Thursday, October 11, 2007

Diversity??

(This is cross posted over at Concurring Opinions and repeats some of what I have written in prior Moneylaw posts.)

Did you ever notice that law school hiring seems to aim for not-all-that-diverse diversity? It reminds me of a friend who claims to love Thai food and then orders everything "extra mild." Does he like Thai food (as in embrace it) or does he simply embrace the idea of liking Thai food? It's like the question I often ask my classes: Can you have a preference for a preference?

How is this like faculty hiring for diversity? My, admittedly unofficial, view is that when hiring committees actually prefer candidates in this order:

White elite eduated male
White elite ed. female
African American ed. elite male
African Americna ed. elite female
White non elite female
White non elite male
African American non elite female
African American non elite female

The ranking is, no surprise, consistent with social comfort and, let's face it, given that there is no evidence that one group is better at law teaching than another and that law professors can "interpret" resumes to mean anything, social comfort plays a big role.

So, do law professors on average like the idea of embracing diversity or do they really embrace diversity? I think it's the former and it's not even close. They have a preference for a preference for diversity but the real preference is just not there.

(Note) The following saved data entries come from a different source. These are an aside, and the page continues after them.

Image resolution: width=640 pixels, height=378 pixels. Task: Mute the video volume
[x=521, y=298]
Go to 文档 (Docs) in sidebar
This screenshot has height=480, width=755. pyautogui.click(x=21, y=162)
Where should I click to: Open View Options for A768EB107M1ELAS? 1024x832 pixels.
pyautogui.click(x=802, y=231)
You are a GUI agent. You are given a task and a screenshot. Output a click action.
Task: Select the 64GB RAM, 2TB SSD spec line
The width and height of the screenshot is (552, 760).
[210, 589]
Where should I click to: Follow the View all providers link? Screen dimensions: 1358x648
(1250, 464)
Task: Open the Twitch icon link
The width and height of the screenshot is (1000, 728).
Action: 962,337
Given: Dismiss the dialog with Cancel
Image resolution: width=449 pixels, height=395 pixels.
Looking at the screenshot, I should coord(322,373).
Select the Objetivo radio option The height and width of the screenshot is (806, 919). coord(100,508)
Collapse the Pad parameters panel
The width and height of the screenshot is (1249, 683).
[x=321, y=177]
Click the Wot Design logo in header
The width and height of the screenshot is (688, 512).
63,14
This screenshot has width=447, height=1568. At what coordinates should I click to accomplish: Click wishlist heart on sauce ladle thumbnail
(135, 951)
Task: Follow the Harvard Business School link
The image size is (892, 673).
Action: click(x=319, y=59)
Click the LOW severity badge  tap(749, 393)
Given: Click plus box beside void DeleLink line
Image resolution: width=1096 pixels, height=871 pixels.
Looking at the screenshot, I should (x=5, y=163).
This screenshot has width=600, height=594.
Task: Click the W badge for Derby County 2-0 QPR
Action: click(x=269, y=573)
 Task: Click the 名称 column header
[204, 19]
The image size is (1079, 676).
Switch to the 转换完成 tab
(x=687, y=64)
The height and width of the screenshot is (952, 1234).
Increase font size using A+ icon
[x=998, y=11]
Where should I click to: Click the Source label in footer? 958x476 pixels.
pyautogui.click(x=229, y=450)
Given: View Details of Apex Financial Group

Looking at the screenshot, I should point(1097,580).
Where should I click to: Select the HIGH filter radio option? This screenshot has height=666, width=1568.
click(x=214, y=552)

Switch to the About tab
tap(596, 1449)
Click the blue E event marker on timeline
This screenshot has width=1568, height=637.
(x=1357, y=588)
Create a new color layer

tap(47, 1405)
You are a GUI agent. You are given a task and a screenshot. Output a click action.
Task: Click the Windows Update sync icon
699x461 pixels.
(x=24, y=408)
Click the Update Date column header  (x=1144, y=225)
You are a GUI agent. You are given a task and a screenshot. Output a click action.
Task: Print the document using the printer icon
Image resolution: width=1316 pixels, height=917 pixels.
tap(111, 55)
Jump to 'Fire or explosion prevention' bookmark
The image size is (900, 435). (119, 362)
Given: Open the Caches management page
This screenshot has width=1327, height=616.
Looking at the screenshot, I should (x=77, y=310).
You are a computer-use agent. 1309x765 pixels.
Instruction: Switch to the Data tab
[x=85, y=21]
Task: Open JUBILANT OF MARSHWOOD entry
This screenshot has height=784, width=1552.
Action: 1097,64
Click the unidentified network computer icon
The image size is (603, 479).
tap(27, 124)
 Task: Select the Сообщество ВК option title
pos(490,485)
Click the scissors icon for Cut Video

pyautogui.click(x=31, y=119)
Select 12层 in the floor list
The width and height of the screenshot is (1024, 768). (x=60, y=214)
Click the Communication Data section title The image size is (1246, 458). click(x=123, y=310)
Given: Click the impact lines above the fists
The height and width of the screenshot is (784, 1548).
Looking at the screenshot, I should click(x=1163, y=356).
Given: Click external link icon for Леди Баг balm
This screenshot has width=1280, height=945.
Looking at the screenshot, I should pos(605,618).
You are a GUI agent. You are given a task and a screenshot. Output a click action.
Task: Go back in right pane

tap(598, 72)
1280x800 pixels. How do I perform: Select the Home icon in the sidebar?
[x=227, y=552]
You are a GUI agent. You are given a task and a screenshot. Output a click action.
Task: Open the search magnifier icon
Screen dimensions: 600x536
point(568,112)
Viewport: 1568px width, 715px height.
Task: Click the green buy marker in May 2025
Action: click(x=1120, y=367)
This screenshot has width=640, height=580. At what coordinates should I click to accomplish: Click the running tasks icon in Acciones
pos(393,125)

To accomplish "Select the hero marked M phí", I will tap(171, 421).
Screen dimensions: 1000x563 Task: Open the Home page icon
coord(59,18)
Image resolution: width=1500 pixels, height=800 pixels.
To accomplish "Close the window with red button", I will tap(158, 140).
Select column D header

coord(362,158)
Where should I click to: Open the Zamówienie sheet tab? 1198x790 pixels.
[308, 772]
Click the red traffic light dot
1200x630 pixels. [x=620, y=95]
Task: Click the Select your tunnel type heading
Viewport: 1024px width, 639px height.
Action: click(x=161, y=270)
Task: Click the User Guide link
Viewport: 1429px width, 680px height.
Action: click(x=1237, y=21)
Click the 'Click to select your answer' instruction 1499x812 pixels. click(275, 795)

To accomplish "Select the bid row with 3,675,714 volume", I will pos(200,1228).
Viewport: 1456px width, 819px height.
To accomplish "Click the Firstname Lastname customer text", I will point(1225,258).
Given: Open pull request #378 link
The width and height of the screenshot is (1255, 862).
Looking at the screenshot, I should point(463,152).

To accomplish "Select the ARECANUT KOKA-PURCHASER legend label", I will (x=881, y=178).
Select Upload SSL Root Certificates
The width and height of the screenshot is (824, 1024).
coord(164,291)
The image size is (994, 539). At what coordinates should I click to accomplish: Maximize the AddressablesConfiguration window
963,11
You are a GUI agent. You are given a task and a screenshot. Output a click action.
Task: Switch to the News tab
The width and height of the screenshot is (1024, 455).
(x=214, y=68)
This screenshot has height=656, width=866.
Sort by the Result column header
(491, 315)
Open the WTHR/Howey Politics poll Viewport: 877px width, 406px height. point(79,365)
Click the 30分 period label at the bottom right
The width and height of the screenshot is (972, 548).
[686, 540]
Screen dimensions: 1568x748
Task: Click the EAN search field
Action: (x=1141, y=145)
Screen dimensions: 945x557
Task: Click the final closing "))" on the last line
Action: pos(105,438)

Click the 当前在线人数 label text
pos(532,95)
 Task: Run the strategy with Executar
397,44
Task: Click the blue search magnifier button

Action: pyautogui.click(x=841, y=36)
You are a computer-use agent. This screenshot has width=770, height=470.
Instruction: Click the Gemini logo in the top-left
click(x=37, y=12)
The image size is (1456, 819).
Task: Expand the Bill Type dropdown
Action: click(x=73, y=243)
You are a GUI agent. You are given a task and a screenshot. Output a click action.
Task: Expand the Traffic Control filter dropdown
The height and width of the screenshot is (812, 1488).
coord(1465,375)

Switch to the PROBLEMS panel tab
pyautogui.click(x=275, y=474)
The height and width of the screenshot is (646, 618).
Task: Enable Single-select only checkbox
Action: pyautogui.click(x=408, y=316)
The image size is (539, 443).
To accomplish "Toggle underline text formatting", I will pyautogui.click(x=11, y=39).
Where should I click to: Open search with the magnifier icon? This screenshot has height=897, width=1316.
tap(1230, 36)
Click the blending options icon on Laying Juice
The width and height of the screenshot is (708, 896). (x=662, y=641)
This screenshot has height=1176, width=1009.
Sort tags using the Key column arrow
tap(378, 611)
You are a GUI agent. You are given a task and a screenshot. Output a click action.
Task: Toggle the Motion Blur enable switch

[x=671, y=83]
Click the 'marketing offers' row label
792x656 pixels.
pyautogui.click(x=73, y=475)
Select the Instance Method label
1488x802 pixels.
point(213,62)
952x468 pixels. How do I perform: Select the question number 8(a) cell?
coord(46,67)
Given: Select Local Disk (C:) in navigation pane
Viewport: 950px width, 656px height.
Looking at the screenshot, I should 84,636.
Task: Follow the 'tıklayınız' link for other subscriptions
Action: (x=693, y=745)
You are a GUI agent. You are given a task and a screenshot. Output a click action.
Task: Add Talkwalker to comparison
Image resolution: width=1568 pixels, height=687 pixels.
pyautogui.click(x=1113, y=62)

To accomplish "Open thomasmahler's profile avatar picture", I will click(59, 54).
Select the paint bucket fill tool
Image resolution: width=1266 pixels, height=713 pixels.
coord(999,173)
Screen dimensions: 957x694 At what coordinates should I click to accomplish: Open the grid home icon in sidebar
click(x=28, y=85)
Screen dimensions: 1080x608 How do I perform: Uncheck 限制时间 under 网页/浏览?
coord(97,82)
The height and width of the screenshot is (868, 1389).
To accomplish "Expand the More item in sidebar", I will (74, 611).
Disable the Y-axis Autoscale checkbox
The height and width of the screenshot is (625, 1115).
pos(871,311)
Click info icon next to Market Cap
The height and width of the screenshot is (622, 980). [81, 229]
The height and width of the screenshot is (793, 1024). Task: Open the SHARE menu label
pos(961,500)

So how would you recruit for actually diversity? No question in my mind that race is a big factor but how about these questions:

1. What was your father or mother's occupation?
2. How much school did your father and mother complete?
3. How much student debt have you accumulated?
4. How many people do you know at an Ivy League school?
5. Ever worked at McDonalds, washed cars, or bagged groceries?
6. Anyone in your family on welfare.
7. Has anyone in your family done time?
8. Ever been out of the US?
9. What is the difference between rigatoni and zitti? (oops, sorry this one accidently came over from a completely different list)

When and if law faculties get serious about diversity, let me know.

1 Comments:

Anonymous Anonymous said...

Your excellent questions acutely uncover dimensions of class experience that are almost never considered in faculty hiring. In fact, most faculty wouldn't even know what questions to ask, because they don't know what they never needed to know as charter members of the elite class.